In Catesby’s case, the latter workflow has proven better suited to its business. In fact, Parrish says the ability to “mess around with different settings” has allowed it to identify a way of “getting smaller objects to align properly and fuse together,” while “dropping the number of polygons in a mesh,” as a means of minimizing the size of exported files.

From Artec Studio, Catesby sends meshes to advanced engineering programs like Geomagic and Hypermesh for further polishing tasks like hole-filling, and creating CFD-ready 3D models. Through CFD simulations, Paton and his colleagues are then able to help teams rapidly identify opportunities to optimize race car drag and downforce performance.

“It’s all about helping race engineers set the car up quicker to find performance,” explained Paton. “They could do it physically if they had enough time to test on-track, but they have limited practice sessions, so they want to effectively have a pretty good starting point when they turn up at the track.”

“Each circuit’s different but we can help them with that – if it’s a low-drag circuit versus a high-downforce one, the simulation tools will help them pick the right combination of setup.”

Setting up a “scanning car wash”

With Catesby already working with championship-winning race teams, it’s worth asking where it can possibly go next.
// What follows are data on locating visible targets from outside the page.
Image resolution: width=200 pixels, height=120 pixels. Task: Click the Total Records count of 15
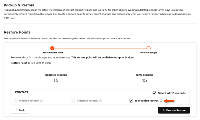coord(144,80)
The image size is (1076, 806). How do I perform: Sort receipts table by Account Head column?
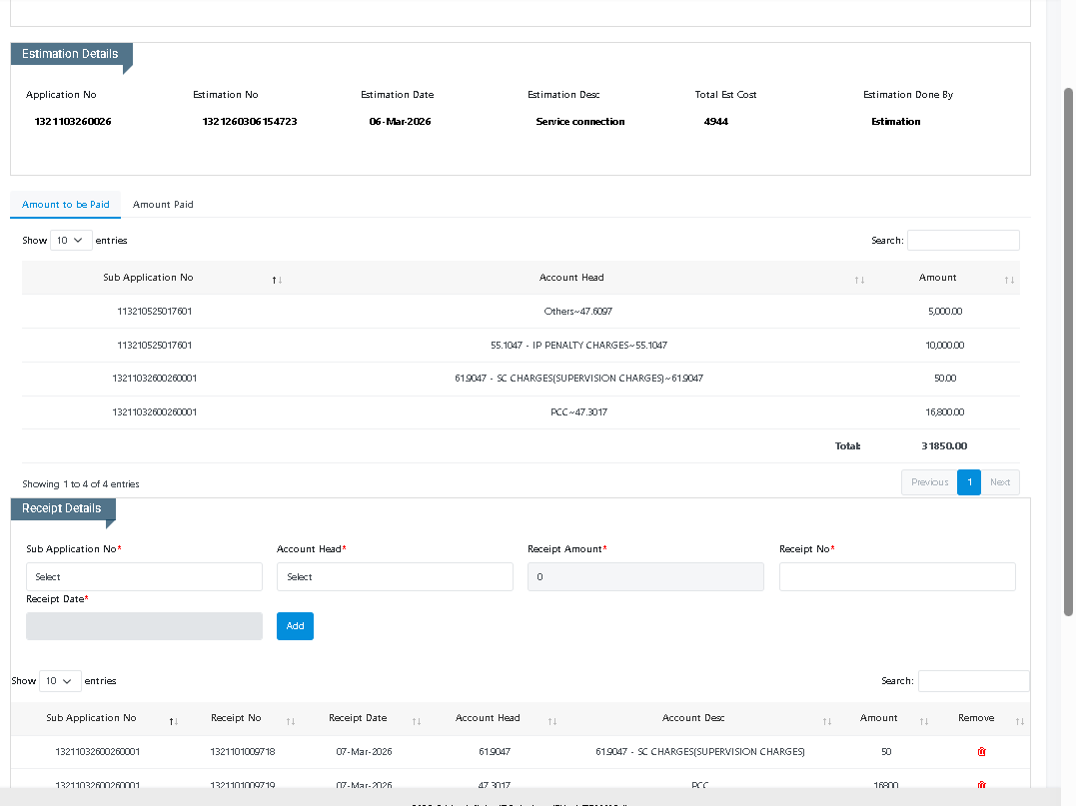coord(488,718)
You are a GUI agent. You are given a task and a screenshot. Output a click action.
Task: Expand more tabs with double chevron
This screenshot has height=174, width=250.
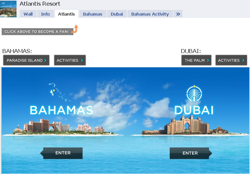178,14
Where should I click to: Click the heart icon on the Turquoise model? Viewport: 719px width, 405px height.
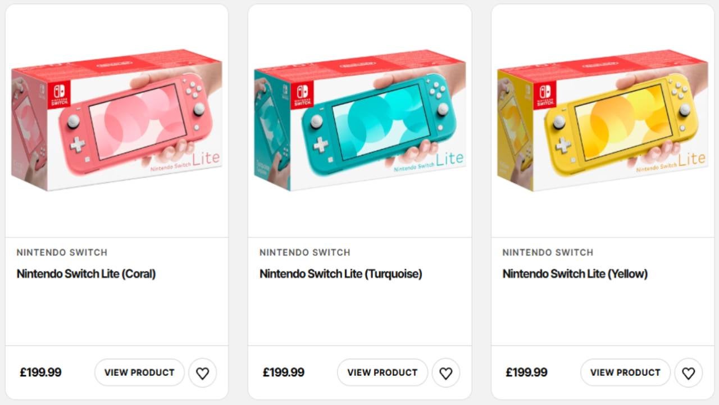click(446, 372)
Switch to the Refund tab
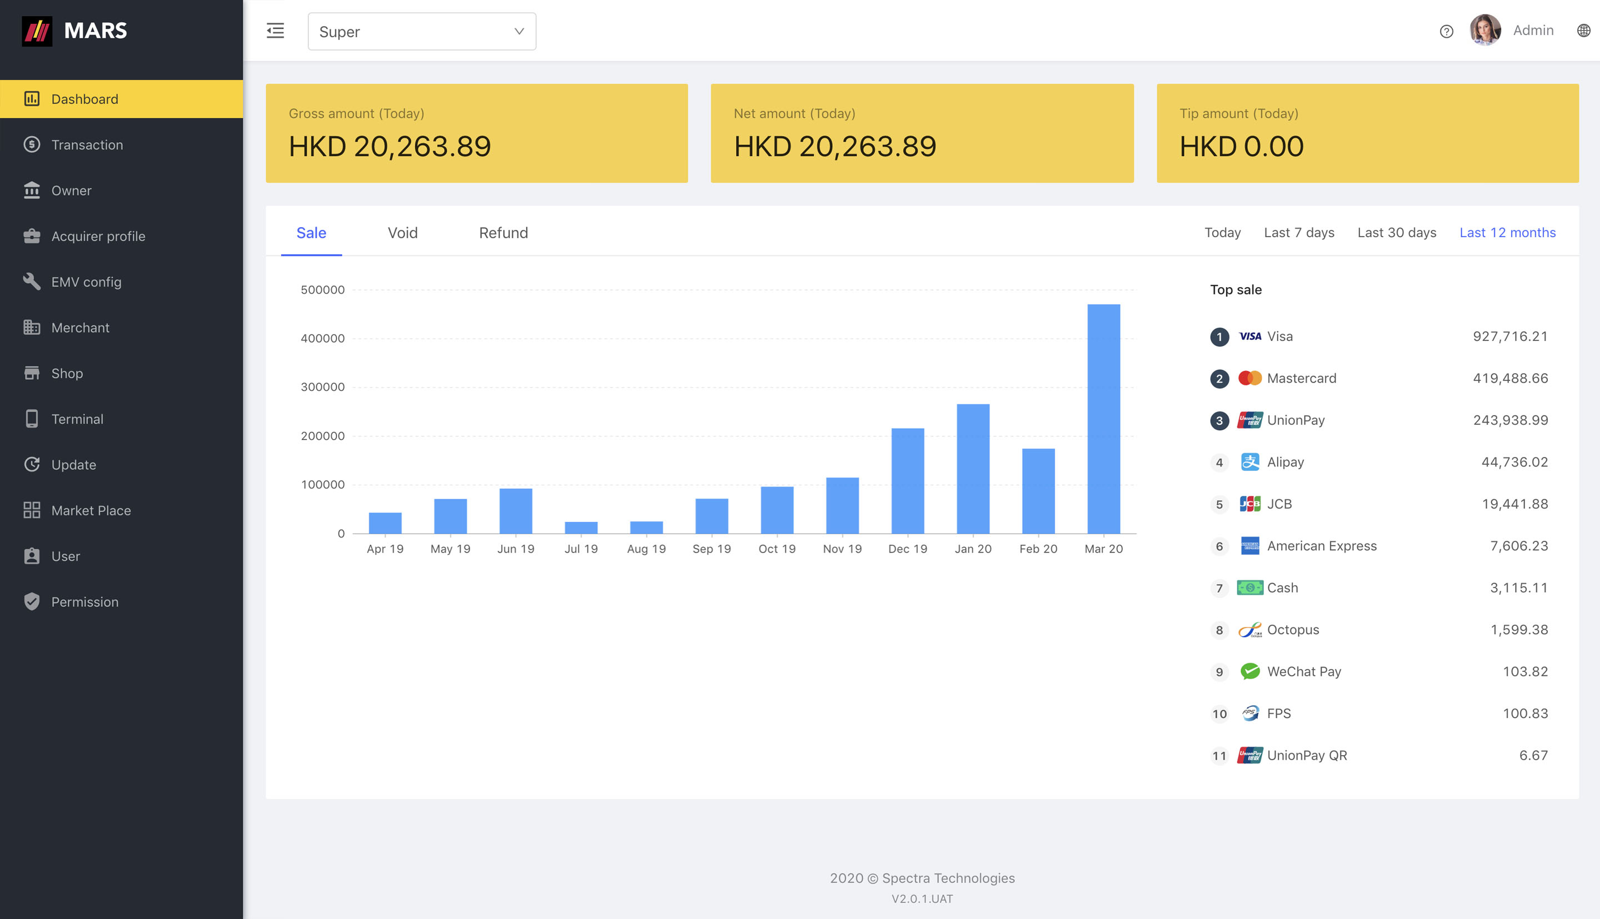 pyautogui.click(x=503, y=233)
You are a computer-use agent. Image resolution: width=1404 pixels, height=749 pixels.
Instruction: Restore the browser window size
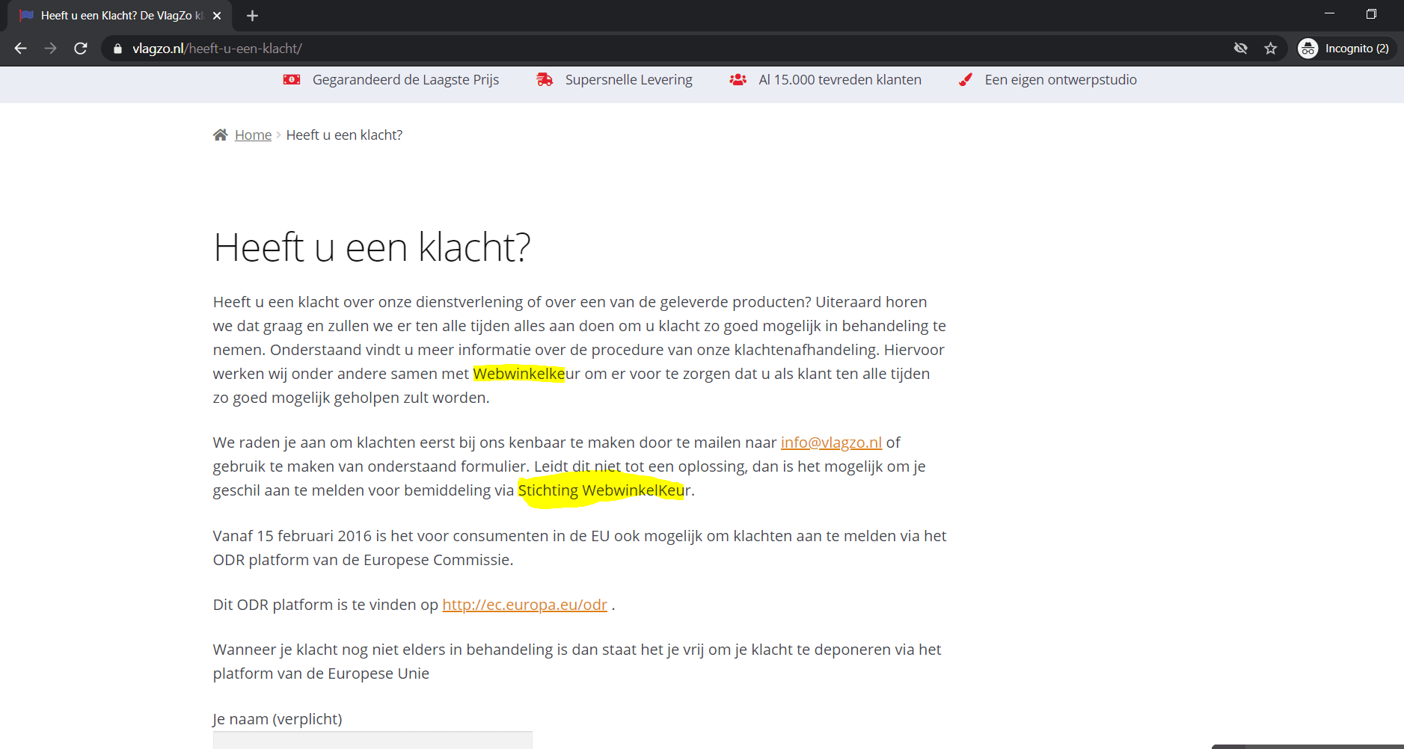(1371, 14)
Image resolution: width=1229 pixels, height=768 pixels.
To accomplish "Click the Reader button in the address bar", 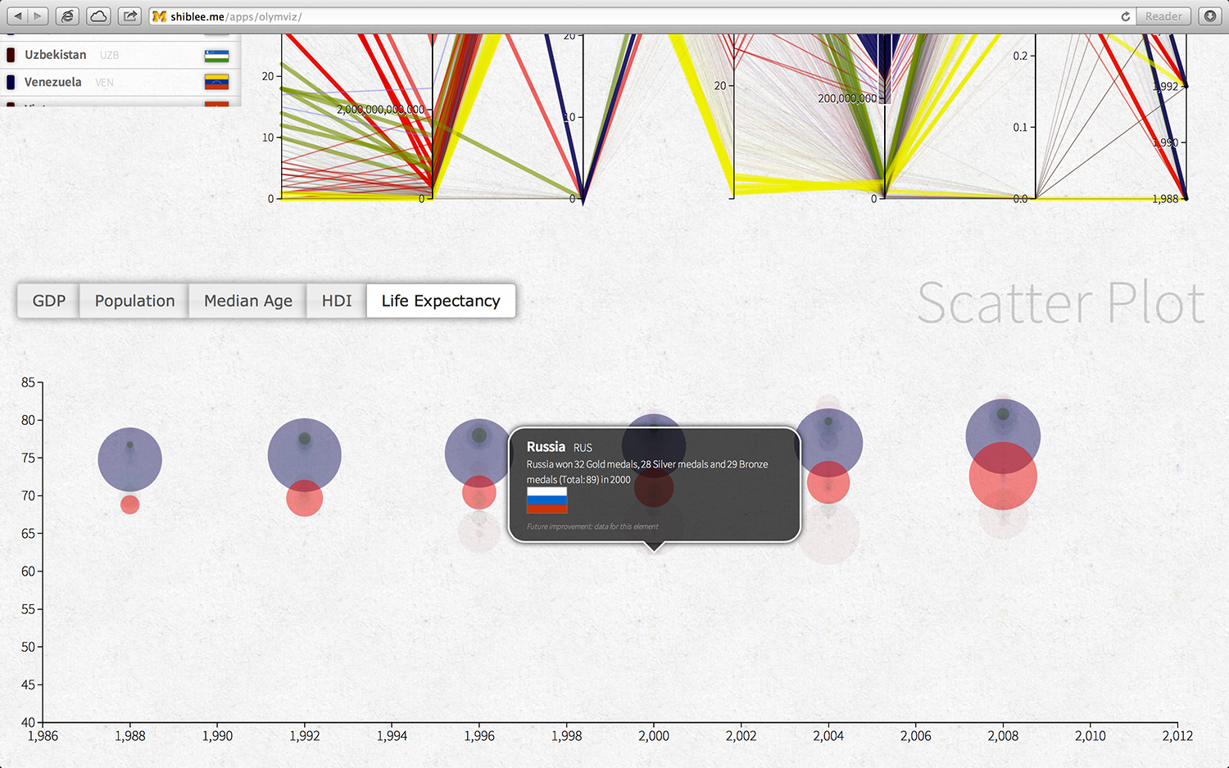I will point(1163,16).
In automotive, Paton has targeted the creation of a more streamlined “scanning carwash” workflow, in which cars can be fully captured in a single pass.

However, the company isn’t just interested in cars – it wants to create 3D models of people too. While sister firm Vorteq has previously used 3D scanning for developing race bikes, Catesby now operates a 2.7-kilometer underground test facility, where it has ambitions of using 3D scanning to capture every vehicle passing through the tunnel.

Catesby Projects

An Artec Ray 3D scanner set up at Catesby Projects’ test tunnel facility

Elsewhere, it also has its own athlete-scanning business, in which it works with Olympians to help make gear as skin-tight and aerodynamic as possible. Moving forwards, Paton says Catesby sees promise in both these applications, with scanning unlocking opportunities to analyze competitors in motorsport, and “really gathering pace” in the world of cycling.

“The cycling world is getting more and more custom fit, whether that be a skinsuit or a bike,” concluded Paton. “So, to be able to capture the geometry as quickly as possible is perfect.”

“Artec Leo is probably the best solution we’ve found to customizing athletes’ equipment by a distance.”